Sec. 4. Membership Meetings shall be called by, and scheduled by , the Executive Board, or called by a petition of 5% of the membership.
Sec.5. The membership, at its meetings, shall have the ultimate decision-making authority for the association.
Sec. 6. The membership and the Executive Board may at each meeting adopt rules for their procedure. Unless otherwise adopted, decisions and issues regarding procedure shall be governed by the latest version of Roberts Rules of Order.
Sec. 7. The Executive Board shall meet monthly, unless determined differently by the Executive Board. Executive Board meetings and all other meetings shall be open to all members. The Executive Board meetings shall be announced to all members at least one week prior to the meeting.
Sec. 8. The quorum for the Executive Board shall be four members.
Sec. 9. The Executive Board shall have decision-making authority for the association between annual meetings.
Sec. 10. At an annual Membership Meeting:
(1) there must be an election by the members of successors for officers and Executive Board members whose terms have expired or whose terms expire at that annual meeting;
(2) there must be a report on the activities and financial condition of the organization; and
(3) the members shall consider and act upon other matters as may be raised consistent with the notice of meeting requirements.
ARTICLE VI – Duties of Officers and Executive Board
Sec. 1. The Chair shall preside at all meetings.
Sec. 2. The Chair shall have executive supervision over activities of the association within the scope provided by these bylaws. The Chair shall have decision- making authority between meetings of the Executive Board and annual meetings, except as provided in Article VII, Sec. 1.

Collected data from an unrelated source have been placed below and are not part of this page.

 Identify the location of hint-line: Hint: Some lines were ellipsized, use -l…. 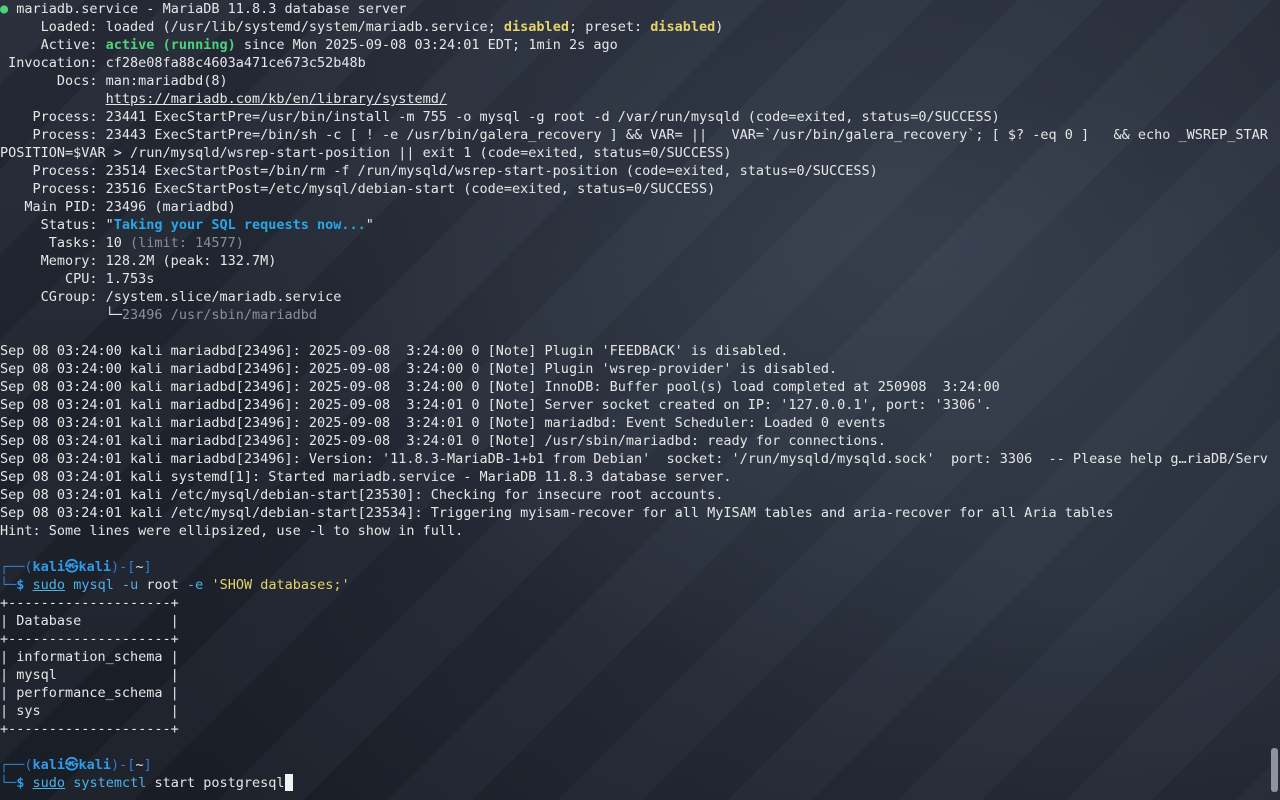
(232, 531).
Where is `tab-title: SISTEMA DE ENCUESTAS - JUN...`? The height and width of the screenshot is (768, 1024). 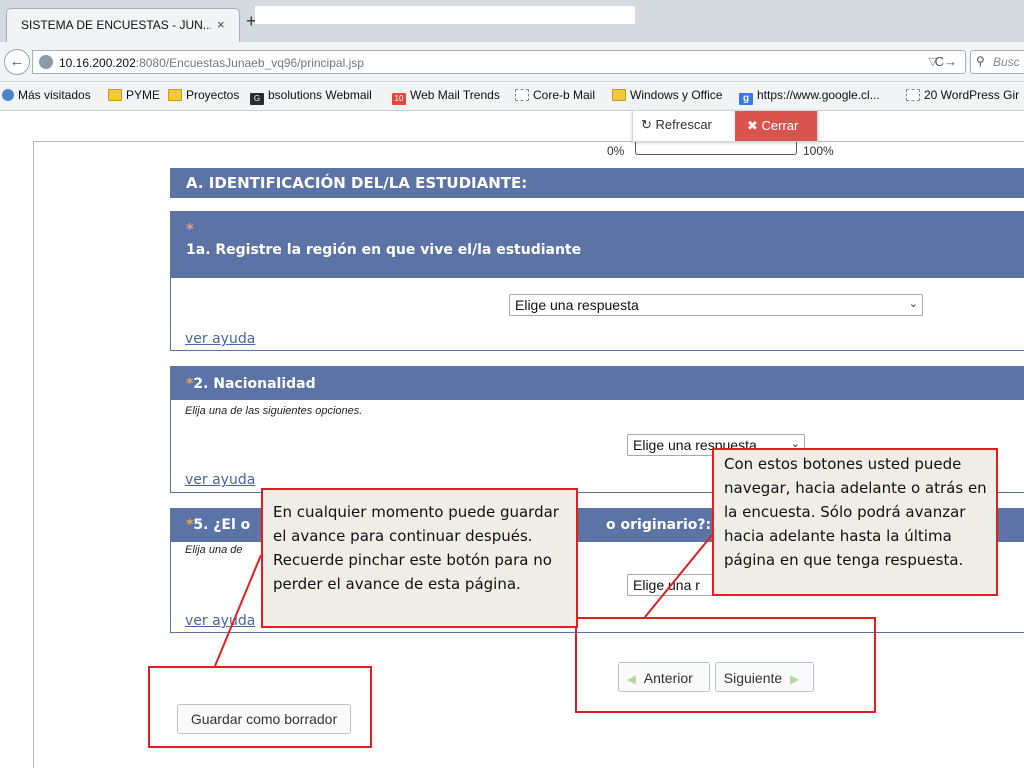
tab-title: SISTEMA DE ENCUESTAS - JUN... is located at coordinates (116, 25).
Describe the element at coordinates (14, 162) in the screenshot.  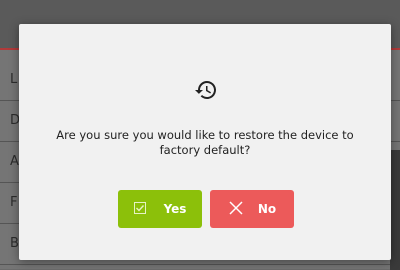
I see `list-item-label: A` at that location.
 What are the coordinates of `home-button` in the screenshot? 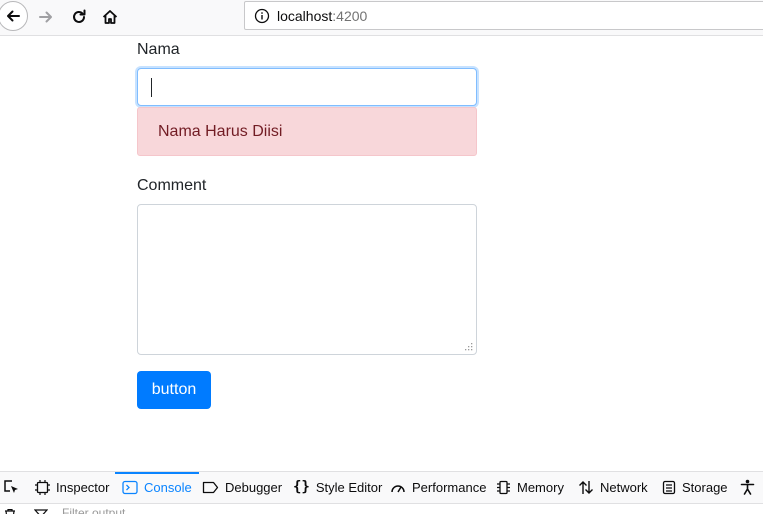 It's located at (110, 17).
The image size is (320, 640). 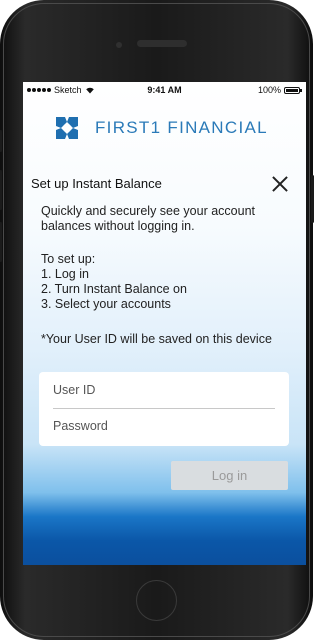 What do you see at coordinates (106, 304) in the screenshot?
I see `step-item: 3. Select your accounts` at bounding box center [106, 304].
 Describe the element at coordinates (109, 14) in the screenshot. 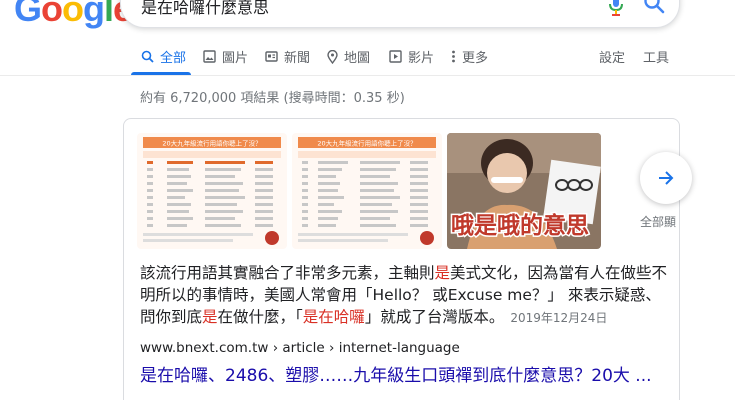

I see `logo-letter: l` at that location.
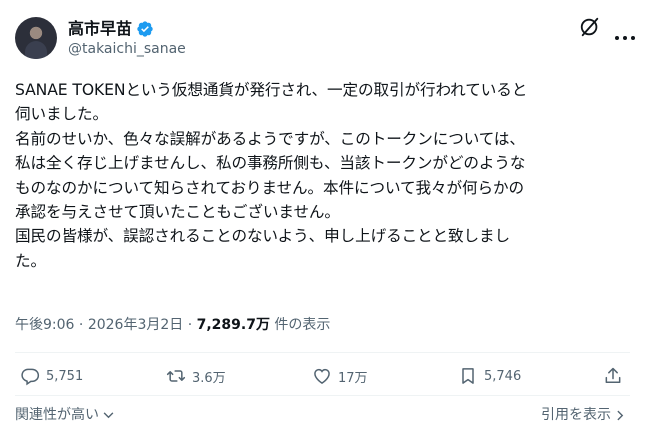 The image size is (645, 435). Describe the element at coordinates (100, 29) in the screenshot. I see `author-display-name: 高市早苗` at that location.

Sec. 3. The Treasurer shall be responsible for the safekeeping of association funds, for maintaining adequate financial records, and for depositing all monies with a reliable banking company in the name of the association. The Treasurer shall collect dues and shall make an annual report at a annual meeting and to the Executive Board as requested.
Sec. 4. The Secretary shall keep minutes of the association membership meetings, and the Executive Board meetings, and maintain a list of members with addresses and contact information.
Sec. 5. The Executive Board may create non-policy committee for special events or projects, or for permanent activities such as fundraising, public relations and publicity, or communications. The Executive Board may also create policy committees, composed of members.
All committees shall report to the Executive Board.
Sec. 6. Two members of the Executive Board, excluding the Treasurer, shall be chosen by the Executive Board to conduct an annual audit of financial records and report back to the Board.
ARTICLE VII – Amendment of By-Laws
Sec. 1. These By-Laws may be amended by two-thirds vote of the members present at a properly scheduled and announced meeting with a quorum present. Proposed amendments must be in writing, they shall submitted to the Secretary, and if possible included in the announcement of the meeting.
Sec. 2. When an amendment to the By-Laws has been adopted, a copy of the amendment must be prepared that states the text of the amendment, states the fact that ROAD has adopted the amendment, and states the date of adoption of the amendment.